**Records for processing:**
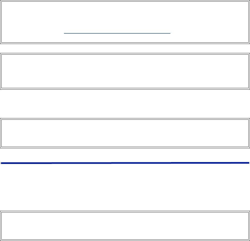Click inside the second bordered box
Viewport: 250px width, 241px height.
125,71
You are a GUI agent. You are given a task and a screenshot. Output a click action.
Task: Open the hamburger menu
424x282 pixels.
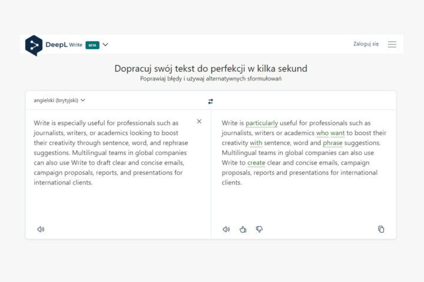click(x=392, y=44)
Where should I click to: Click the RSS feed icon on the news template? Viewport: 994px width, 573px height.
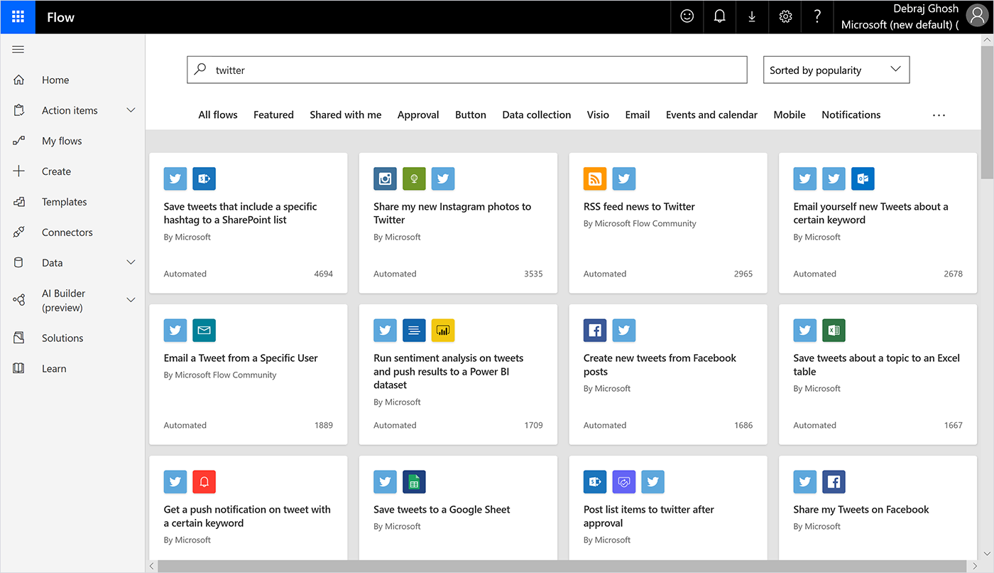594,178
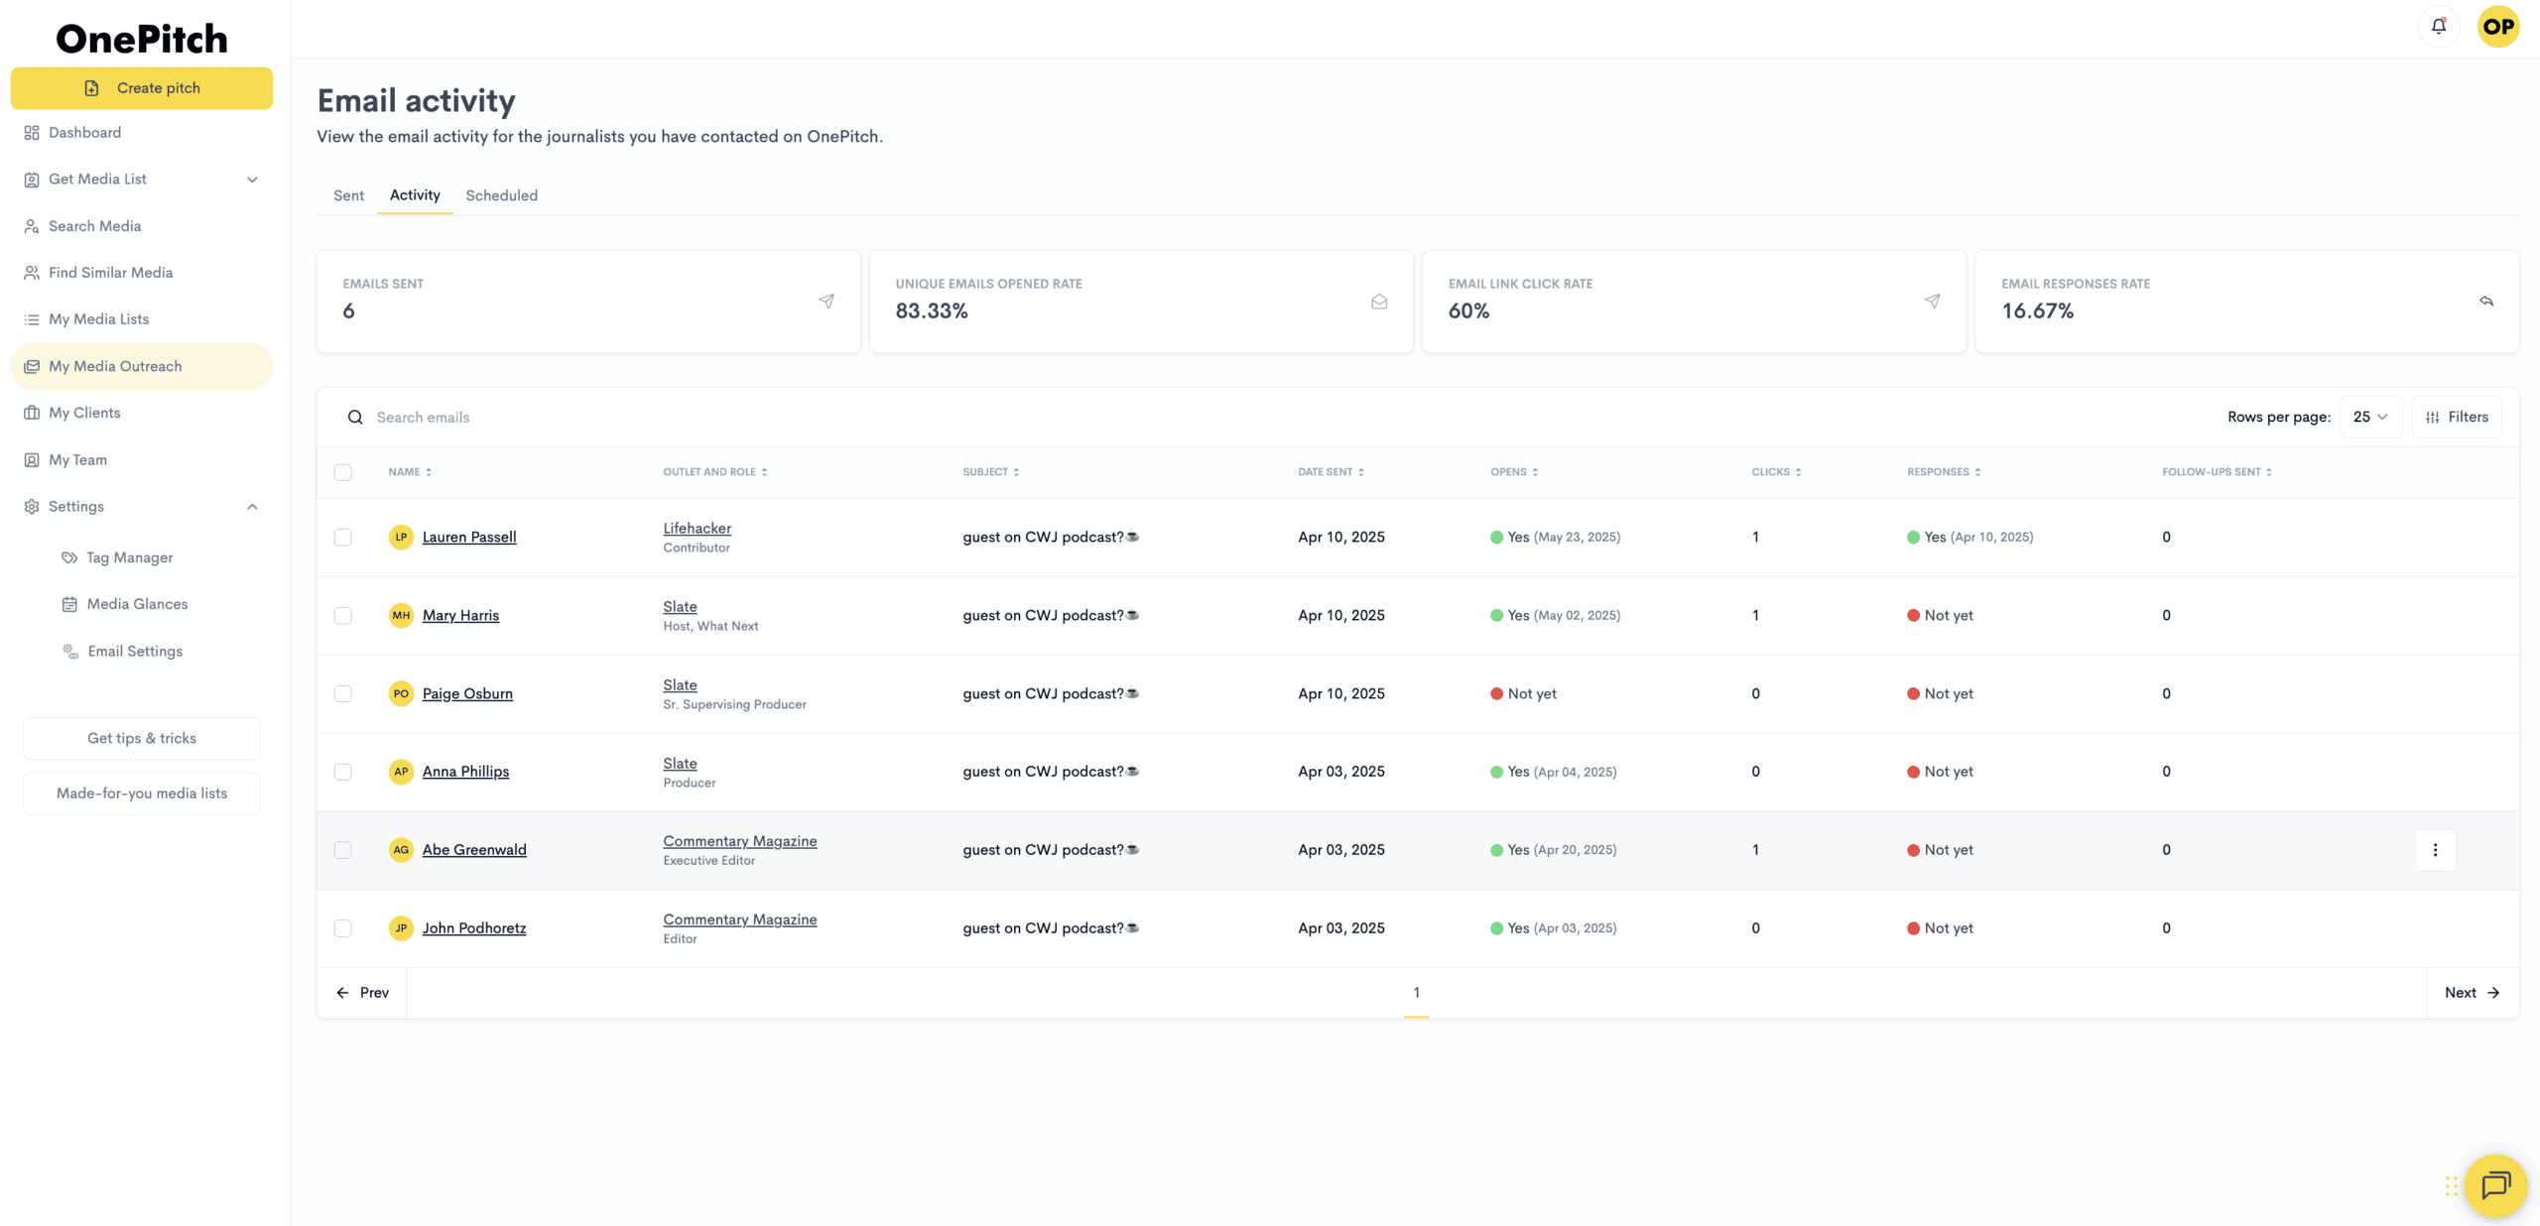Collapse the Settings section chevron
2540x1226 pixels.
click(252, 507)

**What the exercise asks:**
Please rewrite the material above, replacing "hamburger menu" with "navigation drawer" and changing nothing else. Leave the pictures out of your answer.

**Solved problem:**
Click inside the second bordered box
Viewport: 250px width, 241px height.
125,71
You are a GUI agent. You are given a task and a screenshot. Output a click action.
Task: Open the navigation drawer
424x282 pixels.
click(x=392, y=44)
Where should I click to: Click the RSS feed icon on the news template? Viewport: 994px width, 573px height.
594,178
Collapse the Settings section chevron
2540x1226 pixels.
click(252, 507)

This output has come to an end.